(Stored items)
···
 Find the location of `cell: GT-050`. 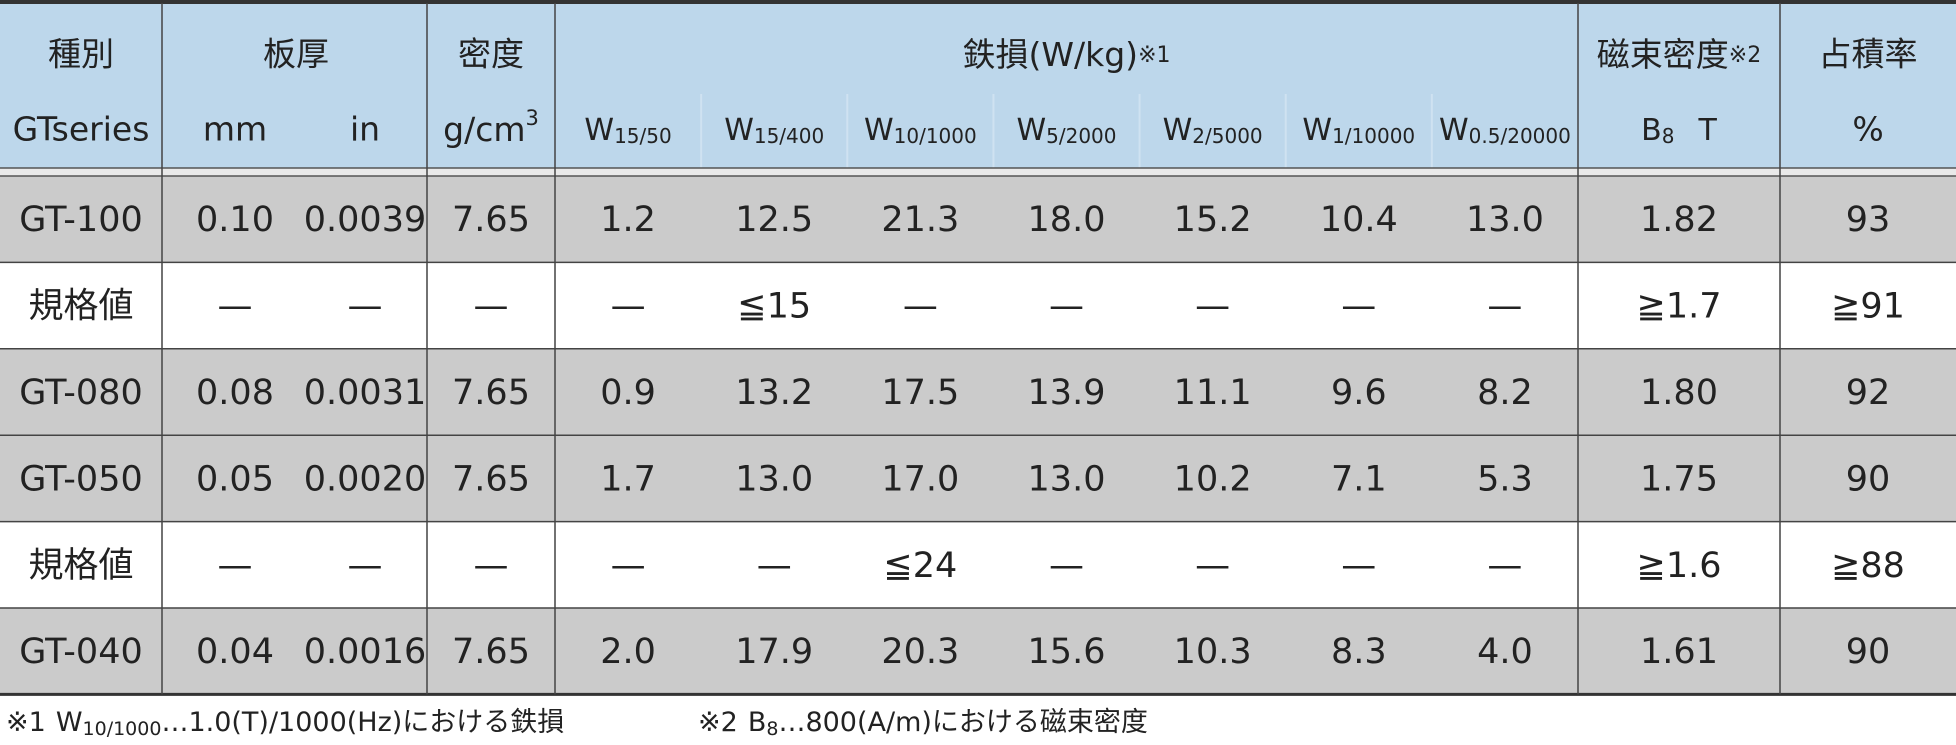

cell: GT-050 is located at coordinates (80, 479).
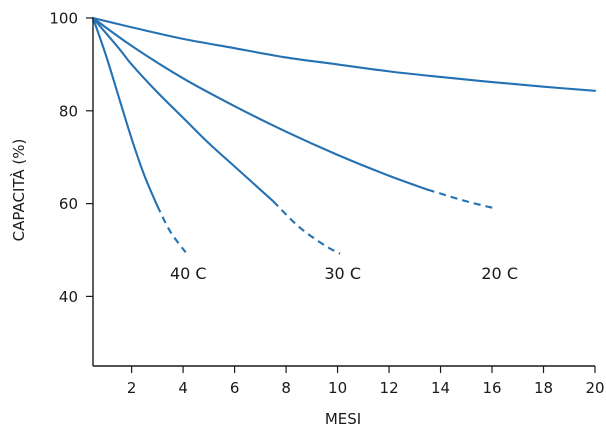 This screenshot has width=606, height=429. Describe the element at coordinates (188, 274) in the screenshot. I see `series-label-40c: 40 C` at that location.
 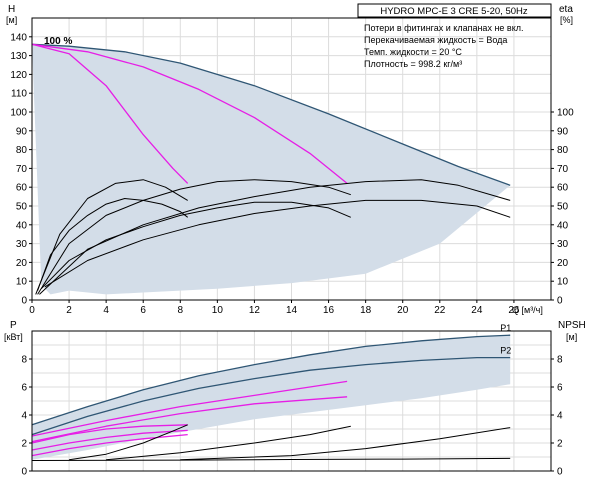 What do you see at coordinates (22, 282) in the screenshot?
I see `y-tick-label: 10` at bounding box center [22, 282].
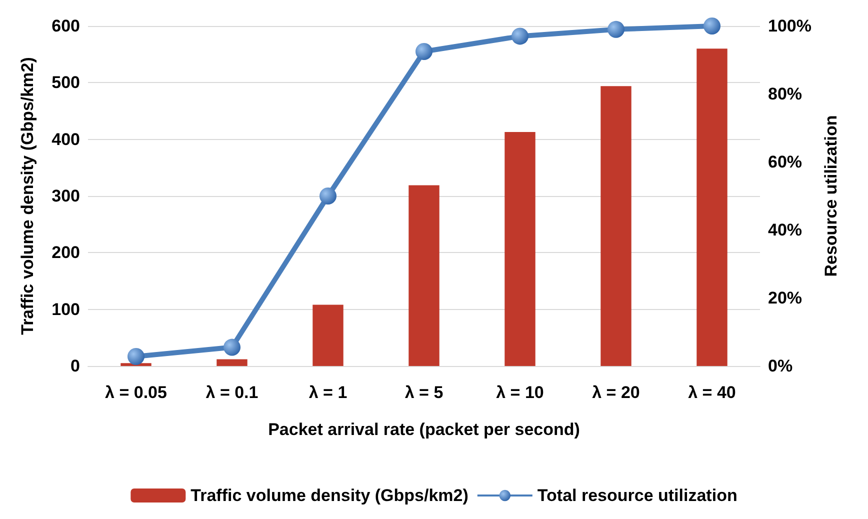  Describe the element at coordinates (66, 82) in the screenshot. I see `y-tick-label: 500` at that location.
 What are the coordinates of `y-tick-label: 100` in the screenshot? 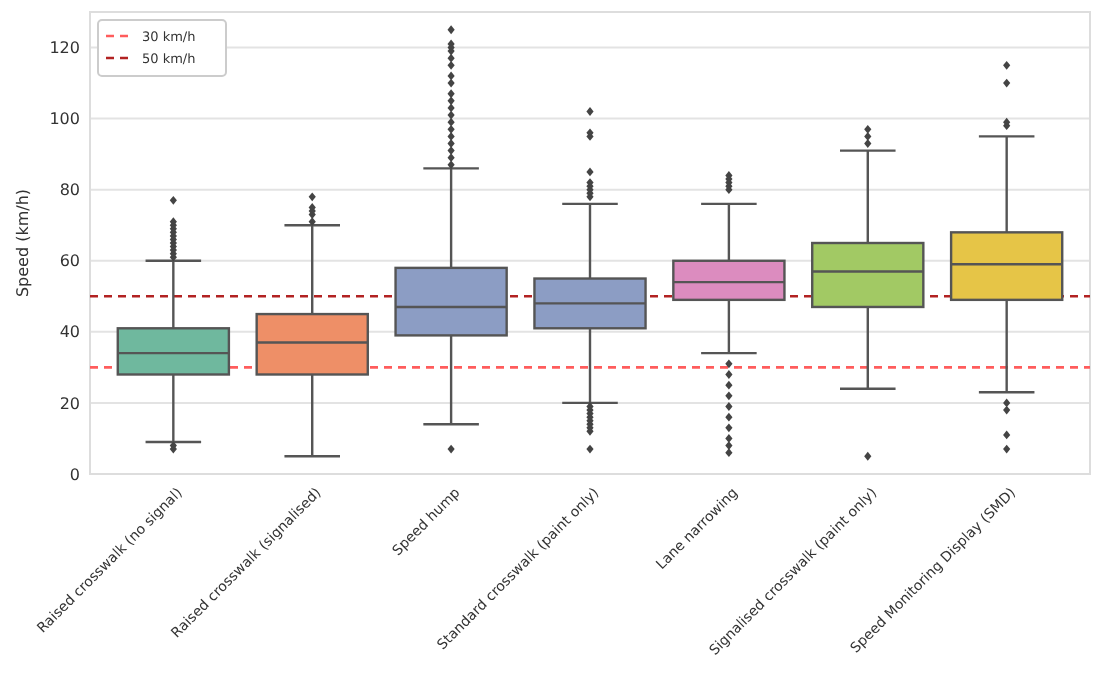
···
* _Task requirements_
Please transcribe every one of the records above word for word, leaving out the pictures.

* _Solution_
 Find the location of `cell: GT-050`. 

cell: GT-050 is located at coordinates (80, 479).
 This screenshot has width=606, height=429. Describe the element at coordinates (188, 274) in the screenshot. I see `series-label-40c: 40 C` at that location.
  What do you see at coordinates (22, 282) in the screenshot?
I see `y-tick-label: 10` at bounding box center [22, 282].
  Describe the element at coordinates (66, 82) in the screenshot. I see `y-tick-label: 500` at that location.
 What are the coordinates of `y-tick-label: 100` in the screenshot? 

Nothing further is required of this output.